WHAT IS REQUIRED
I would like every line of the records below that contains the word "value" copied.

Dataset entries
■ ■ ■ ■

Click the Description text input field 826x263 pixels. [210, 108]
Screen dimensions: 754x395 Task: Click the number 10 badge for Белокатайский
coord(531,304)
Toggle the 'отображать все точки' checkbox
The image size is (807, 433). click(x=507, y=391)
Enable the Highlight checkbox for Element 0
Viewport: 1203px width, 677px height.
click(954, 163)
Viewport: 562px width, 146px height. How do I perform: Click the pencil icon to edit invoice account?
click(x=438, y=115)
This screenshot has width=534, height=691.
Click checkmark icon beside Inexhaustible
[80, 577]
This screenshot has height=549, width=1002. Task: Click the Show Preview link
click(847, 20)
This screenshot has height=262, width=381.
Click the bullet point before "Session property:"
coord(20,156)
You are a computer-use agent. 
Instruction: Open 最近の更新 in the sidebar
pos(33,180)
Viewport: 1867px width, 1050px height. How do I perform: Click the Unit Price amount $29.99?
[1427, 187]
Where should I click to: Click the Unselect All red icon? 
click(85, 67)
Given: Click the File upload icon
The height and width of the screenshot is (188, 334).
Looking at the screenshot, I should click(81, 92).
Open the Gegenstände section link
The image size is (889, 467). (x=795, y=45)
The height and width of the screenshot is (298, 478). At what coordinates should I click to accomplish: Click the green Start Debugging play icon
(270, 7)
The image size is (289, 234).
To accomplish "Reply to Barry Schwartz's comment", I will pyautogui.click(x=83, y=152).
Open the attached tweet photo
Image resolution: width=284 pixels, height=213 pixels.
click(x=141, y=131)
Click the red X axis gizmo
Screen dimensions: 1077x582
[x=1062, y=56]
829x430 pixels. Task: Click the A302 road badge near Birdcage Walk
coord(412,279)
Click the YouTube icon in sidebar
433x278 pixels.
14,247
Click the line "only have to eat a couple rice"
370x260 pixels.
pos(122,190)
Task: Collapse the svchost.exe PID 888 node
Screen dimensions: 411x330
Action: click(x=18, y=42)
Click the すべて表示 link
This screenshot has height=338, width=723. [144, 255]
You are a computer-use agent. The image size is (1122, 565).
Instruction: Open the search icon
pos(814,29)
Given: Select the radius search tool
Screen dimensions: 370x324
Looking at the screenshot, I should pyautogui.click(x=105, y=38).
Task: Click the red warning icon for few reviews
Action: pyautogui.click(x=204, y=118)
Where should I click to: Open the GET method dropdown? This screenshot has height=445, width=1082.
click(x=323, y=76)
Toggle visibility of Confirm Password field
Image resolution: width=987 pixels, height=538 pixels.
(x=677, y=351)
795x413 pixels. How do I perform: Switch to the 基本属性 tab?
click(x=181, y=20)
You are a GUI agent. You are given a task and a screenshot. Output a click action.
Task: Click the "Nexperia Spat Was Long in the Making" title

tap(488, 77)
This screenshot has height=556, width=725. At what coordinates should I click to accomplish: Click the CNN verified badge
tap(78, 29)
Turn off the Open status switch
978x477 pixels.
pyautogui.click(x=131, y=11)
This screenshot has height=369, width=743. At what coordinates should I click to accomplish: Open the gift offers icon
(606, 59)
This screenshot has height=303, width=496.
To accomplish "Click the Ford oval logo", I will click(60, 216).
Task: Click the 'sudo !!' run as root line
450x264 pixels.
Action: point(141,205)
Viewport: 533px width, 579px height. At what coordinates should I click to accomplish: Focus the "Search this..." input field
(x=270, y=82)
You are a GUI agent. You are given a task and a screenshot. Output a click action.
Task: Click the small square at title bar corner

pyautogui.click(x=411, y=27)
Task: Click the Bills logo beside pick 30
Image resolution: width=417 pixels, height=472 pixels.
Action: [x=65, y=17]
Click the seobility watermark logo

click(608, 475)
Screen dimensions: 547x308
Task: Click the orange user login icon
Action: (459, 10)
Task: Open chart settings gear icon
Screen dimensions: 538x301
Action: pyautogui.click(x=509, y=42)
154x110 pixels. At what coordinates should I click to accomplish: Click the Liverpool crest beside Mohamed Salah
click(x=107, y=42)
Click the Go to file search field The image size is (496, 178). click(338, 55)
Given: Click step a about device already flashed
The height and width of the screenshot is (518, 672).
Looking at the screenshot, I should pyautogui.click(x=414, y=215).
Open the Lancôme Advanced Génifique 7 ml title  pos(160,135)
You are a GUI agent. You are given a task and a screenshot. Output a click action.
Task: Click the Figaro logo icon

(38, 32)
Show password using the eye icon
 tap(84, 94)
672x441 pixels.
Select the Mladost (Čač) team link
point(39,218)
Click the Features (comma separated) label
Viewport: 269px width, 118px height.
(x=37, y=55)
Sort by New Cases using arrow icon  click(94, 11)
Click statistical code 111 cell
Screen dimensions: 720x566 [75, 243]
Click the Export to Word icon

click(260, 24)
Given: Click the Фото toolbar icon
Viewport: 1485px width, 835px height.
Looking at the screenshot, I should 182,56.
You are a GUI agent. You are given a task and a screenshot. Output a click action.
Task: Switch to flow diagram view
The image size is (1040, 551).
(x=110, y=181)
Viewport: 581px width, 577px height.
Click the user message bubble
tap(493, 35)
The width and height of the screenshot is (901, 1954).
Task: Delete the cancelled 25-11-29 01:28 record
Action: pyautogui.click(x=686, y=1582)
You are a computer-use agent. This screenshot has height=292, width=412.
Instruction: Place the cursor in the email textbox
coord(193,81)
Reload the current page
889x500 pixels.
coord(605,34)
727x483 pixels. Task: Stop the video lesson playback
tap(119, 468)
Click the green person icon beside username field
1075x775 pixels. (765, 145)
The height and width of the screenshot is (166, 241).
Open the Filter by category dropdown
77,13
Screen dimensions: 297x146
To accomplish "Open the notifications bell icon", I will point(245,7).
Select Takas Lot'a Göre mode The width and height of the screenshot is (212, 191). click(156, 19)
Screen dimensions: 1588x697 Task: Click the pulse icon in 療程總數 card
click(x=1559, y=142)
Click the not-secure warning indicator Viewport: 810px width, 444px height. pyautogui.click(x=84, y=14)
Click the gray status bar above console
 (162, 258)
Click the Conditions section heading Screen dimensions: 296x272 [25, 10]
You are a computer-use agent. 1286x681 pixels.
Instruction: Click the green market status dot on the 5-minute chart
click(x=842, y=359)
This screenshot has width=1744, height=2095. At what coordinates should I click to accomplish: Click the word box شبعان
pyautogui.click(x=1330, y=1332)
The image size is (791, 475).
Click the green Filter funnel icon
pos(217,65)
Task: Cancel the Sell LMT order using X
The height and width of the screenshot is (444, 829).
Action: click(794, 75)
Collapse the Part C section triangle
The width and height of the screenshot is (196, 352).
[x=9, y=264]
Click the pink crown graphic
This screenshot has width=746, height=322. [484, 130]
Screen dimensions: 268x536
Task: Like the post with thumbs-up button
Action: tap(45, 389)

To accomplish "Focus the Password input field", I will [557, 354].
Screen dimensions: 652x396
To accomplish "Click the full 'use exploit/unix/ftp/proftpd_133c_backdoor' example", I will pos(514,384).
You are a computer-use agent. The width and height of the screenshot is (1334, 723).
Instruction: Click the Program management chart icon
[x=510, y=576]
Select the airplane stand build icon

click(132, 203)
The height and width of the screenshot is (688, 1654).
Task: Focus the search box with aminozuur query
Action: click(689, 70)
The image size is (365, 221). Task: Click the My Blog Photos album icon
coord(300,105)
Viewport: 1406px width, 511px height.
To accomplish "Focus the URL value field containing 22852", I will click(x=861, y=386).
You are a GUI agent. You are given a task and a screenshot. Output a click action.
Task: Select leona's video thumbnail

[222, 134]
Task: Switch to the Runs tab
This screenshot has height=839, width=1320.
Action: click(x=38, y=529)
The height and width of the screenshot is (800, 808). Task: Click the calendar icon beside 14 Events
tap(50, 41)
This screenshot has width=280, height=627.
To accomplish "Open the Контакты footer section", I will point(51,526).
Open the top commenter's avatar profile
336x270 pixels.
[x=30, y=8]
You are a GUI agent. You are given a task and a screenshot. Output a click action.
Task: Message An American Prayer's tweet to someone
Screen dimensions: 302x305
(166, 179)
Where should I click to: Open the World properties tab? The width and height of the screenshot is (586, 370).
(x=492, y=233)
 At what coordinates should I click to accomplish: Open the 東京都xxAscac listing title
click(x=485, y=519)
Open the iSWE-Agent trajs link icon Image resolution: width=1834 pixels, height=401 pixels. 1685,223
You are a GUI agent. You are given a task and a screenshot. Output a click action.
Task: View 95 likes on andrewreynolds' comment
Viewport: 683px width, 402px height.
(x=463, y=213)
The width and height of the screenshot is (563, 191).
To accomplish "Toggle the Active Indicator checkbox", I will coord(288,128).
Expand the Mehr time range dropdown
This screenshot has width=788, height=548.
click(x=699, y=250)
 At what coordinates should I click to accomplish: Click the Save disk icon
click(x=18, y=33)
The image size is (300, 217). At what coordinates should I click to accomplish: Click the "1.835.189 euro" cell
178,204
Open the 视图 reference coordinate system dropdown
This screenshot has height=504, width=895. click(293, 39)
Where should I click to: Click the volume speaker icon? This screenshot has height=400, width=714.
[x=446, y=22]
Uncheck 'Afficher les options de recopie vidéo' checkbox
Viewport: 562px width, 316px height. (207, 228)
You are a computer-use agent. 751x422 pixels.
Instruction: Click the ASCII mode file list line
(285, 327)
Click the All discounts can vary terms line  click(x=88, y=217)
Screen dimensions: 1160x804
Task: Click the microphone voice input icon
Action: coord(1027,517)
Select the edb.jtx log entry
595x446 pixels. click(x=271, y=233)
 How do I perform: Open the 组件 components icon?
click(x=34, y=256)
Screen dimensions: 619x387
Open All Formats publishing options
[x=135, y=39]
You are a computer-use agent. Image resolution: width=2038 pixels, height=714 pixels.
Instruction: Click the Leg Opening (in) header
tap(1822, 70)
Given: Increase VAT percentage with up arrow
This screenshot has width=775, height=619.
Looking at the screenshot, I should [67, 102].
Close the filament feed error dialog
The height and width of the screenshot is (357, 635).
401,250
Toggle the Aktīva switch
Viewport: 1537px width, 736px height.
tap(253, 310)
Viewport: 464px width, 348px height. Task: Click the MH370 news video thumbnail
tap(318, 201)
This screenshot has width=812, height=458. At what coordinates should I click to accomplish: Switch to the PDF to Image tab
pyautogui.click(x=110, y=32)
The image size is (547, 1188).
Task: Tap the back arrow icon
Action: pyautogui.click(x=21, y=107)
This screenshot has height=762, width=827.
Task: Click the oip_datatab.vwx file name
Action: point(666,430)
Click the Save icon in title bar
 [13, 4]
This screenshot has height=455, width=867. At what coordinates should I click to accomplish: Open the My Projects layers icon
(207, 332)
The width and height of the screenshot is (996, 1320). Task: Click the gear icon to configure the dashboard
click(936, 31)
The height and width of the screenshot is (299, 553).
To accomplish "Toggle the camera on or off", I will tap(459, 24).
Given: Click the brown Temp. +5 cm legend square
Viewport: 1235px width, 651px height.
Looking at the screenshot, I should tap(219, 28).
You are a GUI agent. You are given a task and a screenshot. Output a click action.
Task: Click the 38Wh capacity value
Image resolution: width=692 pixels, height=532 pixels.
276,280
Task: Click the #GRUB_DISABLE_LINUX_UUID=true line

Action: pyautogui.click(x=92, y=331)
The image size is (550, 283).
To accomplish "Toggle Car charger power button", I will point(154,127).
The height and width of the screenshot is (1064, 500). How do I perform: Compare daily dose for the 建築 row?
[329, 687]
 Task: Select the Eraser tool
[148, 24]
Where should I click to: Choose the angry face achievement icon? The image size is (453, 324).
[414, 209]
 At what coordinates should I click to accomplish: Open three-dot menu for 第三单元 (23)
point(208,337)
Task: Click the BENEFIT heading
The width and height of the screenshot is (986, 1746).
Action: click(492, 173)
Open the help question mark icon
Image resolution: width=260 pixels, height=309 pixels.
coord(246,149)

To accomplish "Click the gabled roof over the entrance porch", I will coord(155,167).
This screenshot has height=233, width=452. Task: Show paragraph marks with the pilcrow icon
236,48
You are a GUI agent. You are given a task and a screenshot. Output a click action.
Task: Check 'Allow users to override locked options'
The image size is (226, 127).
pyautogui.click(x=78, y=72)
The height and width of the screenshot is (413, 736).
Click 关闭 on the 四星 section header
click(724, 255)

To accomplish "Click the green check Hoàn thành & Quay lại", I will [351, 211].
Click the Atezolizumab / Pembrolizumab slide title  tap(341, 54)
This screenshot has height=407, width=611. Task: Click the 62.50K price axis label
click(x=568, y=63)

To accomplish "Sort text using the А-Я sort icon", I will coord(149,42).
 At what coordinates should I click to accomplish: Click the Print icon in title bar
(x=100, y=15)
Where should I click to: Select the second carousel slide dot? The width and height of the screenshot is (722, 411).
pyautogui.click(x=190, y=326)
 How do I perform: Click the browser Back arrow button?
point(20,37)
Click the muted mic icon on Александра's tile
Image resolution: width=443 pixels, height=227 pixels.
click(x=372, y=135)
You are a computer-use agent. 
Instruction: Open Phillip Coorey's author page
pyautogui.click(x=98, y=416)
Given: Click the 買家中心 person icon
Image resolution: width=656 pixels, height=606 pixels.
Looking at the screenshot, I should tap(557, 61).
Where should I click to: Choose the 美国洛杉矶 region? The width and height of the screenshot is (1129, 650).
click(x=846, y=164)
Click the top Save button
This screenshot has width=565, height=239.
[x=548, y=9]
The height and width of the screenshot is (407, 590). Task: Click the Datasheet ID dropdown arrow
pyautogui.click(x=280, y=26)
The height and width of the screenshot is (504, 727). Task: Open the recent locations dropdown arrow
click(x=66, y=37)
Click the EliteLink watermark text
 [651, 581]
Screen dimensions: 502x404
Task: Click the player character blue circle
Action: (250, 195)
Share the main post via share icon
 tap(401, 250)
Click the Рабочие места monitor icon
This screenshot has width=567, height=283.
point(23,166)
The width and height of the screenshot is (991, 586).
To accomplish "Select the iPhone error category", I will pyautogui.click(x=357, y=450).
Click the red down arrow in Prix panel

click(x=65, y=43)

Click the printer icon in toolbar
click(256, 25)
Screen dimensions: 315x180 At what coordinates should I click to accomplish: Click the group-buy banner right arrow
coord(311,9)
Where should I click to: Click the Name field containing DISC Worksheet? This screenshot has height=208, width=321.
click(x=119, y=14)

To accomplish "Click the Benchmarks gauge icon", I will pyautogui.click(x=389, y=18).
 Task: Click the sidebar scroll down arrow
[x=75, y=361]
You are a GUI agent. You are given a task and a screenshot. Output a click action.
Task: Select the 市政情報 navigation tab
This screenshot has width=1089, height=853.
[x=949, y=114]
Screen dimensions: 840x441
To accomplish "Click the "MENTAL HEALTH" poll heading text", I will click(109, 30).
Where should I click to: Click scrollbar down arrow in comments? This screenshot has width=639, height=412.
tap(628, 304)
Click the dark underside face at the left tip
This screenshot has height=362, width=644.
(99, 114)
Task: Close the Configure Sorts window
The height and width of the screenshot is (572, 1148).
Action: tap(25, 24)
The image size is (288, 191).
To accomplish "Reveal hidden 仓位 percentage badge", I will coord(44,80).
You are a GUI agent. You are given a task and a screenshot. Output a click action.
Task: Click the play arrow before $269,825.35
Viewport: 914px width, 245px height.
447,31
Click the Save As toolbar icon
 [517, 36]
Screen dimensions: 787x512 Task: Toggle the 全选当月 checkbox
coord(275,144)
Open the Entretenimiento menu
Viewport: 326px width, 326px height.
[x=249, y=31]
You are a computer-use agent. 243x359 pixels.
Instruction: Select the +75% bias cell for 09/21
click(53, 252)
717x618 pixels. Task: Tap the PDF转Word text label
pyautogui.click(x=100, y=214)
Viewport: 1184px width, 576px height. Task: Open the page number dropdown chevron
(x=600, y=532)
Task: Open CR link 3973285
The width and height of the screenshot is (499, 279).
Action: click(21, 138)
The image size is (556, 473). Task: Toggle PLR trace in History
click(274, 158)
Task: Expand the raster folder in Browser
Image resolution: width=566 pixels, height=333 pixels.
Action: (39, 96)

■ ■ ■ ■

ANSWER SECTION
To accomplish "Focus the URL value field containing 22852", I will click(x=861, y=386).
Task: Click the 38Wh capacity value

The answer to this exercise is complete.